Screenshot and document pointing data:
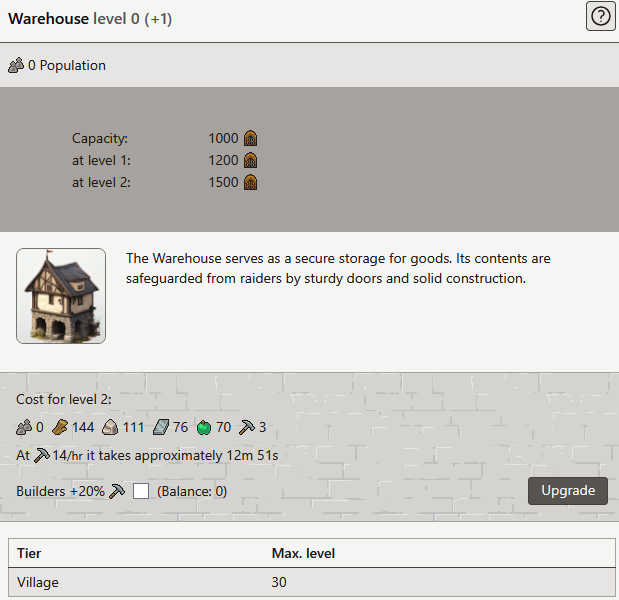Image resolution: width=619 pixels, height=600 pixels.
Task: Enable the Builders +20% checkbox
Action: [141, 491]
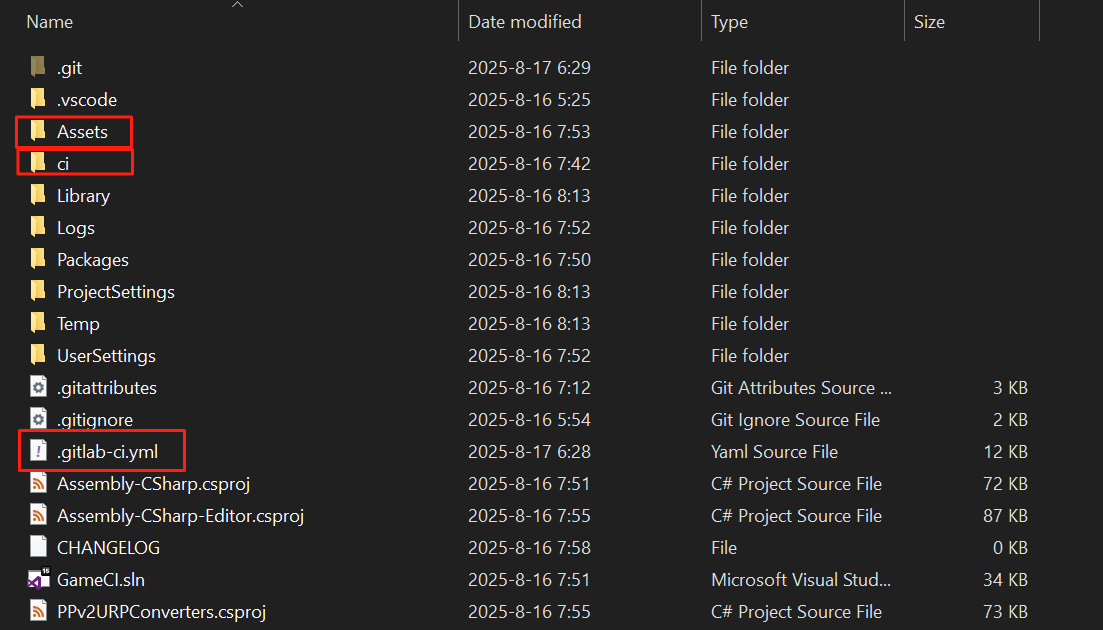
Task: Click the CHANGELOG blank file icon
Action: pos(38,548)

[Challenge]: Reproduce every line of the listing above word for word, but leave the pictures out.

[Solution for this task]:
Image resolution: width=619 pixels, height=600 pixels.
Task: Enable the Builders +20% checkbox
Action: [141, 491]
Task: Click the CHANGELOG blank file icon
Action: pos(38,548)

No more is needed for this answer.